Summit Midstream Partners announced that Summit Midstream Holdings, LLC, a Delaware limited liability company, and Summit Midstream Finance Corp., a Delaware corporation, which are subsidiaries of the Partnership, closed a private offering of $700,000,000 aggregate principal amount of 8.50% Senior Secured Second Lien Notes due 2026. Concurrently with the closing of the Offering and the issuance of the Notes, Summit Holdings, as borrower, entered into a first-lien, senior secured credit agreement with the Partnership, certain subsidiaries of the Partnership party thereto, Bank of America, as agent and the several lenders and other agents party thereto, consisting of a $400.0 million asset-based revolving credit facility (the "ABL Credit Agreement").
The Notes are jointly and severally guaranteed, on a senior second-priority secured basis, by the Partnership and each restricted subsidiary of the Partnership (other than the Co-Issuers) that is an obligor under the ABL Credit Agreement or under the Co-Issuers' 5.75% Senior Notes due 2025 (the "2025 Notes"). The Obligations under and as defined in the ABL Credit Agreement are jointly and severally guaranteed, on a senior first-priority secured basis, by the Partnership and certain subsidiaries of Summit Holdings.
The Co-Issuers used a portion of the net proceeds from the Offering, together with cash on hand and borrowings under the ABL Credit Agreement, to repay in full and terminate the Third Amended and Restated Credit Agreement, dated as of May 26, 2017 (as amended or otherwise modified from time to time), among Summit Holdings, the lenders from time to time party thereto and Wells Fargo Bank, National Association, as administrative agent and collateral agent (the "Revolving Credit Facility").

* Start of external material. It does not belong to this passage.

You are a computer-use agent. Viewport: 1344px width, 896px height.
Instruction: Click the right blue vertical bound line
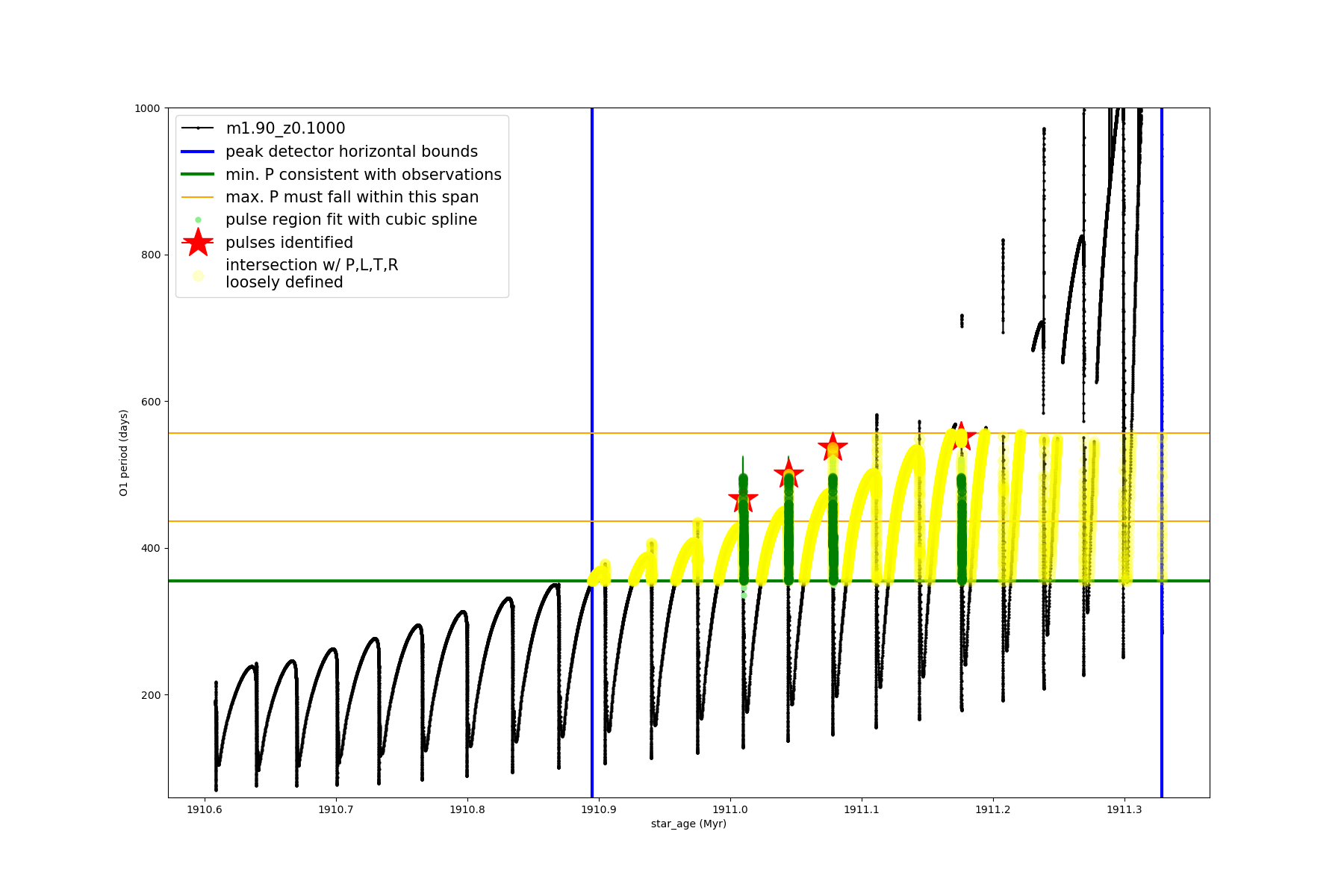1162,299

The Co-Issuers intend to use the remainder of the net proceeds to fund the previously announced redemption of all of the $234,047,000 in aggregate principal amount outstanding of the Co-Issuers' 5.50% Senior Notes due 2022 (the "2022 Notes"), including accrued and unpaid interest, and for general corporate purposes, including to pay fees and expenses associated with the Offering. The Co-Issuers will redeem all of the 2022 Notes at a redemption price equal to 100.0% of the principal amount of the 2022 Notes, plus accrued and unpaid interest on November 12, 2021. The indenture governing the 2022 Notes was satisfied and discharged upon the closing of the Offering.